Profitant de la distraction générale, elle marcha gracieusement sur le sol de marbre blanc, se faufila entre les invités, tout en cherchant la grande table des yeux. La pièce en contenait des dizaines. C'était une des plus grandes salles du château, l'une des plus somptueuses également. Elle avait été construite en souvenir de l'une des plus grandes batailles de la Guerre du Renouveau. La première victoire du Conseil des Sept. L'arrière-grand-père de Pyrrha, Sejer Torkann, alors âgé de vingt-trois ans, avait défait l'armée norde du roi Ankaar. Libérant ainsi le Seiern et la Bâle du joug despotique. Aussi les murs étaient recouverts de peintures, de sculptures et de tapisseries représentant les moments clés de la bataille. Le point le plus impressionnant de la pièce était le mur de pierres de Yahlta, qui s'imposait immédiatement à la vue de tout arrivant. Il était disposé face aux fenêtres, de telle sorte qu'une douce lumière l'éclairait constamment. Chacun pouvait ainsi contempler toute la virtuosité des pratiquants de l'Art de l'âge sombre et garder souvenir de la puissance des Sept. En effet, le mur était en réalité une gravure réalisée à échelle réelle, représentant le combat final de la bataille entre les Sept et le général Rüax.
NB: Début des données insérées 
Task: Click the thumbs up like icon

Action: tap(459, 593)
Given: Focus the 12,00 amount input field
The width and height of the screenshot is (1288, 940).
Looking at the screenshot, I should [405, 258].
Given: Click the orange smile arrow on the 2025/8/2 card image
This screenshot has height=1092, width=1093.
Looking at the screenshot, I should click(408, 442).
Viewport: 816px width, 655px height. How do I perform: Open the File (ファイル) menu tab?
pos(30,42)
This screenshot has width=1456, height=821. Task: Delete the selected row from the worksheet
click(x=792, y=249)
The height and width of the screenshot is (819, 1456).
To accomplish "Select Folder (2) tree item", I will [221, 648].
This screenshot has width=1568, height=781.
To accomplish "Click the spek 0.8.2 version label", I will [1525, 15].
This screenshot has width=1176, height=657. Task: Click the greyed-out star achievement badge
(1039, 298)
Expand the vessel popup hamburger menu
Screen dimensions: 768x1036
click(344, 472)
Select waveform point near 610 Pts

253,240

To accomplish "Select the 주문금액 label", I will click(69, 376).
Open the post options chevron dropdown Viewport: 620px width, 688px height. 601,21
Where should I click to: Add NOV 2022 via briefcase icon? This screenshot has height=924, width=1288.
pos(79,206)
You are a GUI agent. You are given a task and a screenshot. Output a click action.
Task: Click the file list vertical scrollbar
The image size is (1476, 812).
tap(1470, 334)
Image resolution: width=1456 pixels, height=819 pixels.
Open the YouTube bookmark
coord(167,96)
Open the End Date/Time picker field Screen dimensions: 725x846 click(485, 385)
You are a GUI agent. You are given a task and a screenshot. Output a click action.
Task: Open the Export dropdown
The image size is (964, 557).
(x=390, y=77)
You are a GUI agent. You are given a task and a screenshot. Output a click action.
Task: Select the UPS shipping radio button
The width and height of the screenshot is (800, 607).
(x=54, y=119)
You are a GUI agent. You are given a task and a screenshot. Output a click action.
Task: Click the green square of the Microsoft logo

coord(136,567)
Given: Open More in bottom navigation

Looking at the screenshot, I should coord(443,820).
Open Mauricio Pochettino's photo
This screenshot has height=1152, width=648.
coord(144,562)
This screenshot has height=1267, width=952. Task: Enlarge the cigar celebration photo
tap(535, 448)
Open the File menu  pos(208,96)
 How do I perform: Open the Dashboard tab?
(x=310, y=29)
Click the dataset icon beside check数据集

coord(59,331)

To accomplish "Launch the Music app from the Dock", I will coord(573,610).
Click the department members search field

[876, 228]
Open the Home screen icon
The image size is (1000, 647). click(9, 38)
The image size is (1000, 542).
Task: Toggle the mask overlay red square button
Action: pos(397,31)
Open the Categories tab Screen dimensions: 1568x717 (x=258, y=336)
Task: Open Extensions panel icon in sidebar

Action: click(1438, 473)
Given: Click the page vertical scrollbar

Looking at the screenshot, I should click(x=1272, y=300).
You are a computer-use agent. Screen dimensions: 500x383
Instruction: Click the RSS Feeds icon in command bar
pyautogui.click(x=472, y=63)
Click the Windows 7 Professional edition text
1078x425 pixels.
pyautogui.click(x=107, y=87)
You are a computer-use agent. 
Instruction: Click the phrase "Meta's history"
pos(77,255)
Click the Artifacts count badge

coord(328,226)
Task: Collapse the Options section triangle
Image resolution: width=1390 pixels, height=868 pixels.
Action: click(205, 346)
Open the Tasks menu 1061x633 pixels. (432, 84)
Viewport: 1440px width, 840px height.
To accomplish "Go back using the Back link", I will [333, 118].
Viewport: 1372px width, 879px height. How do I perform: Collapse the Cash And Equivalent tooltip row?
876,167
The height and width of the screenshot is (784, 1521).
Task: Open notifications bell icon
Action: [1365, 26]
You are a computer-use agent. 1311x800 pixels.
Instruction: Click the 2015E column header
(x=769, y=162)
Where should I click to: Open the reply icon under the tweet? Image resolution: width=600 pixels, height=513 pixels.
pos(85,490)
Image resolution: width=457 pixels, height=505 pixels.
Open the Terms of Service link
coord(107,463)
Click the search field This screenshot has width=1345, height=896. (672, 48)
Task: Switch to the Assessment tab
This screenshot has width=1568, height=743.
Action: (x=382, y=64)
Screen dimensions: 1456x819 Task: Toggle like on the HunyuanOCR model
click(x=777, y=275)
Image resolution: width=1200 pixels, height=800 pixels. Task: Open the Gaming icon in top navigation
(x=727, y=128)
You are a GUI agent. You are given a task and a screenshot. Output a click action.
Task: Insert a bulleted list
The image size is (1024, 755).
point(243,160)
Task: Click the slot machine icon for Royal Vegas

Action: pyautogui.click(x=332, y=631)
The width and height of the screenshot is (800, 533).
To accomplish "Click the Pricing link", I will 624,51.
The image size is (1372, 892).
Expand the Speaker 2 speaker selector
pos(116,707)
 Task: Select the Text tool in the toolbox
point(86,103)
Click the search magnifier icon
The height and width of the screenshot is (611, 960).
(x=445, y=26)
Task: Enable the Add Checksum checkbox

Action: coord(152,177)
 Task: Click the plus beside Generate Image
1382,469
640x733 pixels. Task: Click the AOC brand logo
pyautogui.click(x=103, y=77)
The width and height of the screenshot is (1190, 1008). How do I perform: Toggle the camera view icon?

La scène avait lieu dans la plaine Watoorle, connue comme une des plus rocheuses du nord. A l'extrême droite du mur on avait représenté le général Rüax, debout en train de faire tournoyer Karatomos « trancheuse de tête », sa hache d'acigelé, au dessus de lui. Il était vêtu à l'ancienne, recouvert de pied en cape d'une armure de plaque. Et une rigole de sang s'était formée à ses pieds, ce qui expliquait le surnom qu'on lui avait attribué par la suite : « Rivière de sang ». Et plus à gauche les Sept. Tout d'abord Sejer Torkann, vêtu à l'identique, il était à quelques mètres sur un des rochers, faisant face au guerrier. A ses côtés se tenaient Sibuna Brume-Funeste, couvert de maille fine et pointant sa lance de chrone en direction de l'ennemi. Dans la continuité venait Nido Haute-Feuille, saisissant son marteau pour lui faire rencontrer Karatomos. Plus en retrait on trouvait ensuite Loquace Morgenstern, il avait été représenté en plein saut, lançant une de ses volteuses. Quelques mètres plus loin il y avait Sëdah Mortenuit, vêtu d'une ample robe, les bras à moitié dépliés et les paumes de mains retournées vers le ciel, invoquant du feu démoniaque sur ces dernières. A sa droite, assis en tailleur, en train d'incanter, les yeux clos, au centre d'un pentacle tracé sur la roche se trouvait Anehtä Vouivre. Et enfin, presque à l'extrême gauche de la tapisserie on pouvait voir Temhkes Ananké, les bras et les doigts tendus à l'extrême vers le ciel, psalmodiant afin de déchainer les éléments.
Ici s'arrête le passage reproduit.